### Instruction
Transcribe the polarization thread below word for word, everything from "But ok yeah" down to "too many artifacts.".

But ok yeah in any case it definitely seems like at least for now it makes sense to bake the sky/time parameters into the dataset and leave this as a future avenue of exploration if we can't fit well enough on the dataset we generate.
The one thing that occurs to me is, does the polarization generation depend on the sky/time parameters? If not, it at least seems possible that we could save the polarizations as a dataset (with an entry for each one of the keys in the polarizations
dict mapping to an array of shape (num_waveforms, sample_rate * 8)
) and then, at data loading time, apply the filter in an array-like fashion (with axis=-1
) to each batch of sampled polarizations before sampling sky/time parameters and using them to compute and apply the IFO responses to these filtered polarizations. Though maybe applying the filtering to the 1-second samples would create too many artifacts.
Fixed!
Yes, I believe that those parameters would affect the polarizations, so we wouldn't be able to manage around that step.
Got it sounds good, thanks for looking into this
@wbenoit26 @alecgunny So the polarization is an independent variable itself. How the two polarization modes (h-plus and h-cross) are projected onto the detectors depend on the sky localization parameters, and gpstime.

### Data extract

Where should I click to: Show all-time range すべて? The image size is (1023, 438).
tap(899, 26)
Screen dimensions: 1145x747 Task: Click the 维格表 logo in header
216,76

### Reply
But ok yeah in any case it definitely seems like at least for now it makes sense to bake the sky/time parameters into the dataset and leave this as a future avenue of exploration if we can't fit well enough on the dataset we generate.
The one thing that occurs to me is, does the polarization generation depend on the sky/time parameters? If not, it at least seems possible that we could save the polarizations as a dataset (with an entry for each one of the keys in the polarizations
dict mapping to an array of shape (num_waveforms, sample_rate * 8)
) and then, at data loading time, apply the filter in an array-like fashion (with axis=-1
) to each batch of sampled polarizations before sampling sky/time parameters and using them to compute and apply the IFO responses to these filtered polarizations. Though maybe applying the filtering to the 1-second samples would create too many artifacts.